O ceticismo de David Hume
(1711-1776) representou um duro golpe à Metafísica que já passava
por uma crise sem soluções com o desenvolvimento acelerado das
ciências. O filósofo inglês atestou que nenhuma experiência
empírica poderia provar a existência de Deus, sendo, portanto,
impossível aos homens conhecê-Lo. Com isso, desacreditou as
pretensões humanas de chegar ao conhecimento de qualquer realidade
metafísica. Immanuel Kant (1724-1804) procurou contornar o ceticismo
de Hume. Ele concordou que a razão crítica ou pura é incapaz de
produzir provas da existência de Deus, mas também não é capaz de
negá-la. Defendeu a existência de uma outra forma de racionalidade
que pode nos levar ao conhecimento de Deus. Kant chama o princípio
desta racionalidade de razão prática, capaz de gerar a consciência
moral, atividade que o filósofo alemão considera tão presente nos
homens quanto o conhecimento científico. A consciência moral se
forma por meio da vontade que torna o homem mais que um ser
que é e o
faz também um ser
que deve ser.

#### Conteúdo dos dados

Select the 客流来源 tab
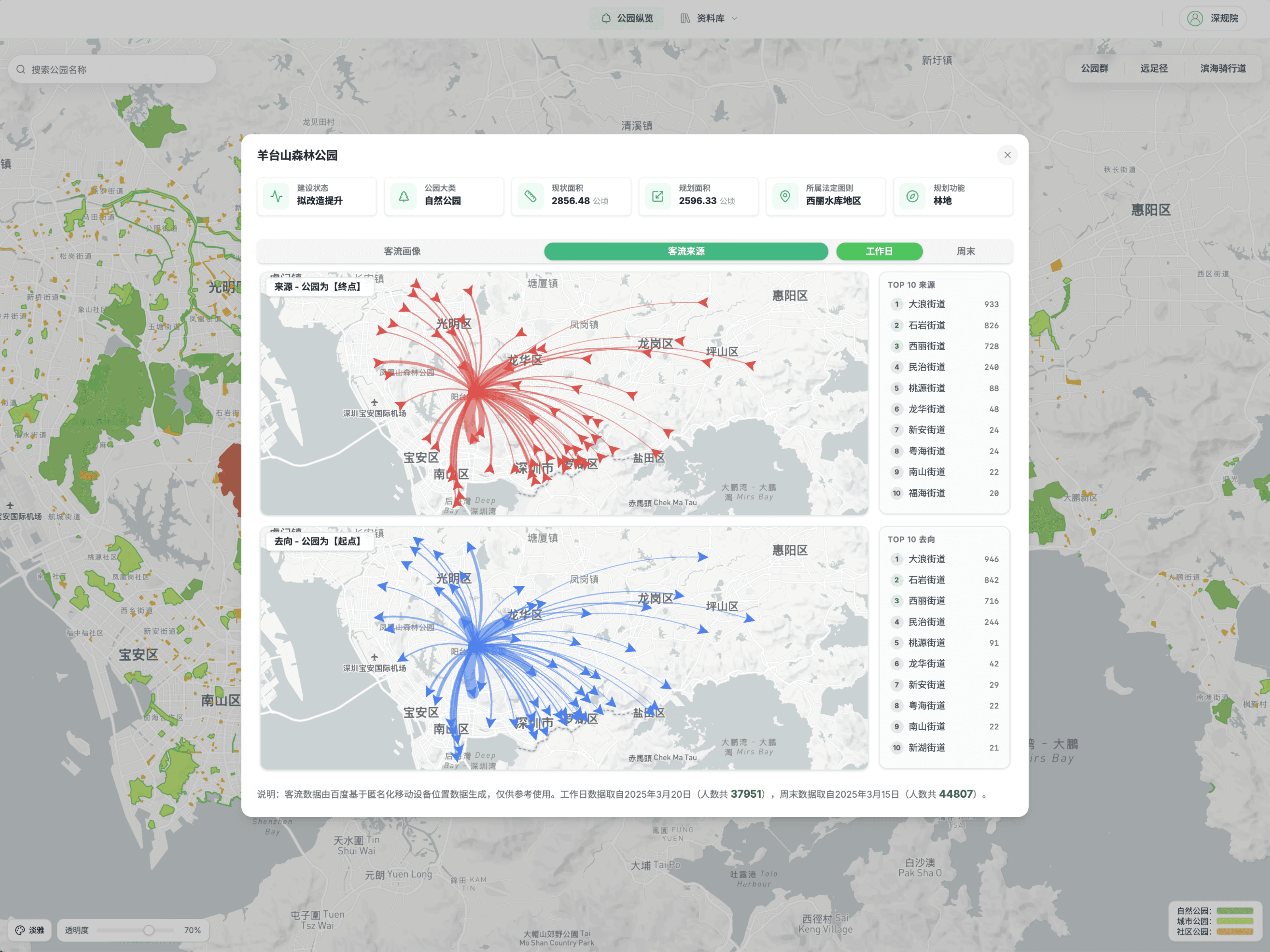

#### O que fazer
Segundo o texto fornecido, por que Hume considerou impossível aos homens conhecer Deus? Responda em uma a três frases. Baseie-se apenas no texto fornecido.

#### Solução abaixo
Hume afirmou que nenhuma experiência empírica poderia provar a existência de Deus. Por isso, seria impossível aos homens conhecê-Lo.